§ **DOCUMENT TEXT**:
I am here to tell all those shouldhaves that they should have taken a course in compassion. I am Kristoff, along with almost every other bereaved parent out there that is a member of this community that we didn’t want to be a part of. The loss of a child is the most traumatizing experience that a parent can have. It is not natural, it is beyond comprehendible and the biggest question we have is WHY. We as bereaved parents fully understand what stories were playing in Kristoff’s mind and what he thought about every single second of every single day since his son’s passing. It is almost impossible to think of anything else. It consumes every thought from the moment you open your eyes until the moment you try to close them at night. Then you have the shouldhaves that said you should have gotten over it.
What is life going to be like now? How could I have let this happen? My only job was to protect him or her and I couldn’t even do that. I am a failure as a parent. Why wasn’t it me? Why did God/universe do this to me? How can I keep going on? Questions like this haunt our minds because we believe that there is such a finality of death. Our minds will tell us that there is no escaping this loop of grief that is constantly beating us down and pushing us deeper into the darkest hole of depression. We lose hope and when hope is lost the alternatives are very few. Hence the word hopelessness.

§ **DATA PROVIDED**:
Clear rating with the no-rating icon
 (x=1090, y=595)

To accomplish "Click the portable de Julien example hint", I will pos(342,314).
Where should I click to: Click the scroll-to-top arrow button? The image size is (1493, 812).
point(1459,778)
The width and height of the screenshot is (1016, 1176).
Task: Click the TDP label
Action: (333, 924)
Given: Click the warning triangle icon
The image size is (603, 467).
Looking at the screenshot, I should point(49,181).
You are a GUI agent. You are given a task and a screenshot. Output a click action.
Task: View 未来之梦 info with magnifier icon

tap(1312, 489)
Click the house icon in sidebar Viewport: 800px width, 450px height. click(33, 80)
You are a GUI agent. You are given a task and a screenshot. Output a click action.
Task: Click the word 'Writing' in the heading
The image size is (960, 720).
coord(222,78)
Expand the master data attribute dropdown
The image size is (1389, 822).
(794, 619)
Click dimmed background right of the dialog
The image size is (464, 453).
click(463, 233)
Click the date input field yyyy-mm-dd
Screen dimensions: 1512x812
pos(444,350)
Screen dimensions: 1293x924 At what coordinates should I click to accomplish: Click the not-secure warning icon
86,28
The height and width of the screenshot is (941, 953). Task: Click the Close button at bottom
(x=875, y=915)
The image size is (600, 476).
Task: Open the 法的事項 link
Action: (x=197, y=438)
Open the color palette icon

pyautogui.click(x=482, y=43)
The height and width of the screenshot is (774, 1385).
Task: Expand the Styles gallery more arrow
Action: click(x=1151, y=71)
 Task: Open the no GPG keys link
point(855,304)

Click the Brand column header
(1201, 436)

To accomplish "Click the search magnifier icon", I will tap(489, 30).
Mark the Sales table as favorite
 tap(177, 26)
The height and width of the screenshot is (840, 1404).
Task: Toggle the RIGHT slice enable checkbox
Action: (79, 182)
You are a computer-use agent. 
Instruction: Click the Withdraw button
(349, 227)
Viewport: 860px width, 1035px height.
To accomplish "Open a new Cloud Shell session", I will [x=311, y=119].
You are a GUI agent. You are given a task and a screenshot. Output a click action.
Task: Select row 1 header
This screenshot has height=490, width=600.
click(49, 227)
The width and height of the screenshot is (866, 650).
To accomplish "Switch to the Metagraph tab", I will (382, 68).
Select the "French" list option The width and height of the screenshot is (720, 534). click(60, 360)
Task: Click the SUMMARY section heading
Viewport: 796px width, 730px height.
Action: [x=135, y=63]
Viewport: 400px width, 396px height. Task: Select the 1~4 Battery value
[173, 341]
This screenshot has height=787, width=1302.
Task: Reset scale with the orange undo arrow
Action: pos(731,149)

§ **THINGS TO DO**:
a) According to the passage on parental grief, what is the most traumatizing experience a parent can have?
b) Please repeat part of the passage on parental grief word for word, beginning at the words "What is life" and stopping after the words "the word hopelessness.".
The records are drawn from a different source than the passage on parental grief.

§ **IN RESPONSE**:
a) The loss of a child.

b)
What is life going to be like now? How could I have let this happen? My only job was to protect him or her and I couldn’t even do that. I am a failure as a parent. Why wasn’t it me? Why did God/universe do this to me? How can I keep going on? Questions like this haunt our minds because we believe that there is such a finality of death. Our minds will tell us that there is no escaping this loop of grief that is constantly beating us down and pushing us deeper into the darkest hole of depression. We lose hope and when hope is lost the alternatives are very few. Hence the word hopelessness.